# Lots of cement on car - will it come off?



## 6FIEND (Mar 9, 2008)

Ok people, I have a small scale disaster to try and clean up.

This vehicle was in a carpark building with a workman mortaring up above it when the inevitable happened. Of course, it's such a small amount of spillage that he completely missed the fact that it had happened, and neglected to rinse it off before it set.



















The owner has been in touch with their insurance company, and they're looking to respray the effected panels.

Being a sucker for punishment, I'm wondering if anyone believes it's possible to clean this off without having to resort to a respray?

(I guess, seeing as the respray is an established fallback position, we can get as aggressive as necessary, but I'd rather not melt the stuff off the plastic bumper )

Any takers? The cement has been set on there for 5days now. I have read the various recommendations involving vinegar etc, but I haven't seen any examples involving this much cement on the site...


----------



## KingfisherA3 (Sep 5, 2007)

A solution called 'Surge' by Concept. Magic stuff. Spray on and leave it for a few mins, then wash off with a hose. 

I've used it on two cars (golf & civic), similar enough to your pictures above. 

After a good wash and a light polish it was back to normal.


----------



## Mike_Rose (Jul 21, 2008)
○ ○ ○ ○ ○
* **Directive a**
Arrange the stretch of the records from the line containing "Image resolution: width=480" through the line containing "Looking at the screenshot, I should [202, 116]." as a JSON list of strings, one string per line, leaving out blank lines.
○ ○ ○ ○ ○
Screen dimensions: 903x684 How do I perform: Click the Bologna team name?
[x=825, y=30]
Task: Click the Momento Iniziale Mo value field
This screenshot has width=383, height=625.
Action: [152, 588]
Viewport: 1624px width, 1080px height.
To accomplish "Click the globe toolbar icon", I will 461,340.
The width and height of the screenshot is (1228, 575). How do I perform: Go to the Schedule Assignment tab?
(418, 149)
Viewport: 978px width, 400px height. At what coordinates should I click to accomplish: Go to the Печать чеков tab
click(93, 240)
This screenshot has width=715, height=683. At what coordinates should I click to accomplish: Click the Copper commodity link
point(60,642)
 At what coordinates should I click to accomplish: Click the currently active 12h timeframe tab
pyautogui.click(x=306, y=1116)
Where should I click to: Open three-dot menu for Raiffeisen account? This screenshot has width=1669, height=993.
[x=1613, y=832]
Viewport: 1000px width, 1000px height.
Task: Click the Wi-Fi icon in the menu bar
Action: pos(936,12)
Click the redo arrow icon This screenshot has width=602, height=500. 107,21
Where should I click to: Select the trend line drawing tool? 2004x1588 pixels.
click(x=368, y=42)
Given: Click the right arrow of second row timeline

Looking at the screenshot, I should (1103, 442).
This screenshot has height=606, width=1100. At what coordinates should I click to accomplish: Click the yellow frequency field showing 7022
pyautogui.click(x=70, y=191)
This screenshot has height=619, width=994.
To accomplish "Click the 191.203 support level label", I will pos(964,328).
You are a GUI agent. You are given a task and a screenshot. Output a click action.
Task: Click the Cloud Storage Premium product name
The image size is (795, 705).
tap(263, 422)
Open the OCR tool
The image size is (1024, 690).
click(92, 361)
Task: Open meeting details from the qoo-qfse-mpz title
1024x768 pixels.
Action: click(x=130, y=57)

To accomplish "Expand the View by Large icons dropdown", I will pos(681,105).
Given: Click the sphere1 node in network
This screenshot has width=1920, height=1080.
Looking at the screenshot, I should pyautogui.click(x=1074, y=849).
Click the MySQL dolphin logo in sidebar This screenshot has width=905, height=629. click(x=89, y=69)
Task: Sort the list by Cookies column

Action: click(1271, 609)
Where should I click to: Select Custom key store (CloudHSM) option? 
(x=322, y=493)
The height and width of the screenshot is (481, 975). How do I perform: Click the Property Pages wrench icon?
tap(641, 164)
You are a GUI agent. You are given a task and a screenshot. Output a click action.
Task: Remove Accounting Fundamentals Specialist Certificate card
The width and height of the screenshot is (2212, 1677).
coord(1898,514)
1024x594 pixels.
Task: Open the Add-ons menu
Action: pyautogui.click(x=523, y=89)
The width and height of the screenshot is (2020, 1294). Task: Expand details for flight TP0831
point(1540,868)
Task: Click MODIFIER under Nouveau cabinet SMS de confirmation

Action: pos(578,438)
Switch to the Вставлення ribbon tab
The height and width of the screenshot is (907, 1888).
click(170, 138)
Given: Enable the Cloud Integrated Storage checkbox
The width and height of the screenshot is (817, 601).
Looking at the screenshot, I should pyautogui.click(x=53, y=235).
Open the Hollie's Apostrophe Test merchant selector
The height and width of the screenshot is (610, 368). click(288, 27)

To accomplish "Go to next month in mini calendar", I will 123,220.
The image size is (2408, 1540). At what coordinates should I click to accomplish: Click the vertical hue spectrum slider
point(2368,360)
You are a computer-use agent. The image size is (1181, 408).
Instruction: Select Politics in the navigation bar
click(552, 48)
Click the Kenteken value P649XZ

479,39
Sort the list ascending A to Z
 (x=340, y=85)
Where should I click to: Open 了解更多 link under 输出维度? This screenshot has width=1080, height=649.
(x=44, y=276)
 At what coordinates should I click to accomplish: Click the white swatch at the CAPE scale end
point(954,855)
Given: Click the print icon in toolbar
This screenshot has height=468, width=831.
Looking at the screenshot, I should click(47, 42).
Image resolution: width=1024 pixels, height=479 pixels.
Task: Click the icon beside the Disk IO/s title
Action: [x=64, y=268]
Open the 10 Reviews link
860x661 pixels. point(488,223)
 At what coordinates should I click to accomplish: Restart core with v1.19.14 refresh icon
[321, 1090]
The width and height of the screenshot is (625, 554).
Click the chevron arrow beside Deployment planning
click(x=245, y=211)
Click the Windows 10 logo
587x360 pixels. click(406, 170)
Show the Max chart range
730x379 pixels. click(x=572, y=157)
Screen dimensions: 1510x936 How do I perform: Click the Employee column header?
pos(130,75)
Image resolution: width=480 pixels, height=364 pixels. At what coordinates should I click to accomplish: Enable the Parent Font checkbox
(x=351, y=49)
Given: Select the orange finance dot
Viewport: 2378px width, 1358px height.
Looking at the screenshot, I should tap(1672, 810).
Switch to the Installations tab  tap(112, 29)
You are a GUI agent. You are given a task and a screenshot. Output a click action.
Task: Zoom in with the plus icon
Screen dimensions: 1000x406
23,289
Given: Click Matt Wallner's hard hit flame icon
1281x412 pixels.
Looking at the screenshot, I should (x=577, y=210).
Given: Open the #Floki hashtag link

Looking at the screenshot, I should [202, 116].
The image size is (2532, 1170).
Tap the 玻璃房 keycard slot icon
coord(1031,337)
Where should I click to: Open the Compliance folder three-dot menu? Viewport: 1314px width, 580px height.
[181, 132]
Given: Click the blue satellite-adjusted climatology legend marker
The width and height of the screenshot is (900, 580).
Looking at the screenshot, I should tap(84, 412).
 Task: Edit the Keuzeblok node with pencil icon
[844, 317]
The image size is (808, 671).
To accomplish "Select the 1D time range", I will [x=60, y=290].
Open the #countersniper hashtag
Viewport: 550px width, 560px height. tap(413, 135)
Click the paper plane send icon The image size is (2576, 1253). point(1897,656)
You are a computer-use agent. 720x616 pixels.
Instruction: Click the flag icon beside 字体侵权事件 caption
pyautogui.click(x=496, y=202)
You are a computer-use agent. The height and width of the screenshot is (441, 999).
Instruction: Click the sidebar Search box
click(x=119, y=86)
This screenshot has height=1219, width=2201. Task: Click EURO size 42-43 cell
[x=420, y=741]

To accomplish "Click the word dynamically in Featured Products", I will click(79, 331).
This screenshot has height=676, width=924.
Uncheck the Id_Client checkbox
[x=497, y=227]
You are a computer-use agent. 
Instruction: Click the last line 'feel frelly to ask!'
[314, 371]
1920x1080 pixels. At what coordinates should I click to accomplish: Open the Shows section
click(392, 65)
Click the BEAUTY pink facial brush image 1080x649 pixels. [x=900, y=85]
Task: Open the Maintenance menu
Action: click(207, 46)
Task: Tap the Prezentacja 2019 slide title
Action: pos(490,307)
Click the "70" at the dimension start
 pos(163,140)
○ ○ ○ ○ ○
* **Directive b**
Pick up the forum thread about cement on a car from its last line and continue it.

* **Exercise response a**
[
  "Image resolution: width=480 pixels, height=364 pixels. At what coordinates should I click to accomplish: Enable the Parent Font checkbox",
  "(x=351, y=49)",
  "Given: Select the orange finance dot",
  "Viewport: 2378px width, 1358px height.",
  "Looking at the screenshot, I should tap(1672, 810).",
  "Switch to the Installations tab  tap(112, 29)",
  "You are a GUI agent. You are given a task and a screenshot. Output a click action.",
  "Task: Zoom in with the plus icon",
  "Screen dimensions: 1000x406",
  "23,289",
  "Given: Click Matt Wallner's hard hit flame icon",
  "1281x412 pixels.",
  "Looking at the screenshot, I should (x=577, y=210).",
  "Given: Open the #Floki hashtag link",
  "Looking at the screenshot, I should [202, 116]."
]

* **Exercise response b**
I've recently suffered some cement damage to roof of the girlfriends car. Seems that cement dust in water has dripped through the work car park drainage pipes straight onto the paint work. Has dried on (very thin layer) of what appears to be cement water solution (something like that).

The damaged areas does have a yellow shade to it so god knows what else is in the mix.

Do we think Surfex will do the job? - I've used some snow foams over the past couple of days and rinsed off but it's not shifted. Only got hose, no pressure washer to apply foam. Advice in terms of application of the product would be appreciated also.

ta.


----------



## Silva1 (Sep 16, 2007)

Whatever you do, dont make contact with the paintwork until the cement is 110% off


----------



## 3dr (Mar 1, 2008)

i would try and penetrate the cement, it is porous after all, try a freeing oil such as wd40 and soak the nads off it, then pressure wash off?


----------



## Fred108 (Apr 25, 2008)

A fried of mine drove his XK8 through a concrete "puddle" that wasn't cordoned off, (bad times)he ended up having the lower panel car repsrayed and wheel arches replaced care of the local council who left the puddle.


----------



## Mike_Rose (Jul 21, 2008)

WD40? Really? That safe for the paint work? Has anyone had successful results from this - if its safe on the paint then I'll give it go!


----------



## Wally (Sep 2, 2006)

Cement contains of water, sand and lime.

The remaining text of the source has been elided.